--- begin SUPPLIED ENTRIES ---

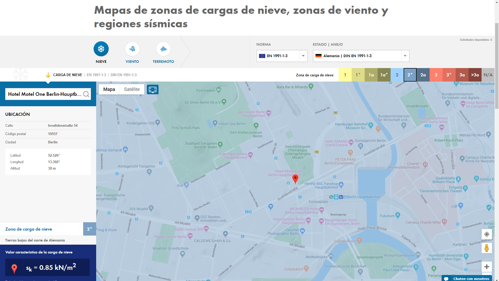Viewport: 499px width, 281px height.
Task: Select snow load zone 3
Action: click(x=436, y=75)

--- end SUPPLIED ENTRIES ---
--- begin SUPPLIED ENTRIES ---

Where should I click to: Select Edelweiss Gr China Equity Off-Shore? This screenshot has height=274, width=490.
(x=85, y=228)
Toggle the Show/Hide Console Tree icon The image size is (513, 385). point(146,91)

--- end SUPPLIED ENTRIES ---

TASK TO CARRY OUT
Repeat word for word everything in the rows above, from the line containing "Viewport: 499px width, 281px height." down to the line containing "Action: click(x=436, y=75)", including both of those lines. Leave any pictures out of your answer.

EXERCISE RESULT
Viewport: 499px width, 281px height.
Task: Select snow load zone 3
Action: click(x=436, y=75)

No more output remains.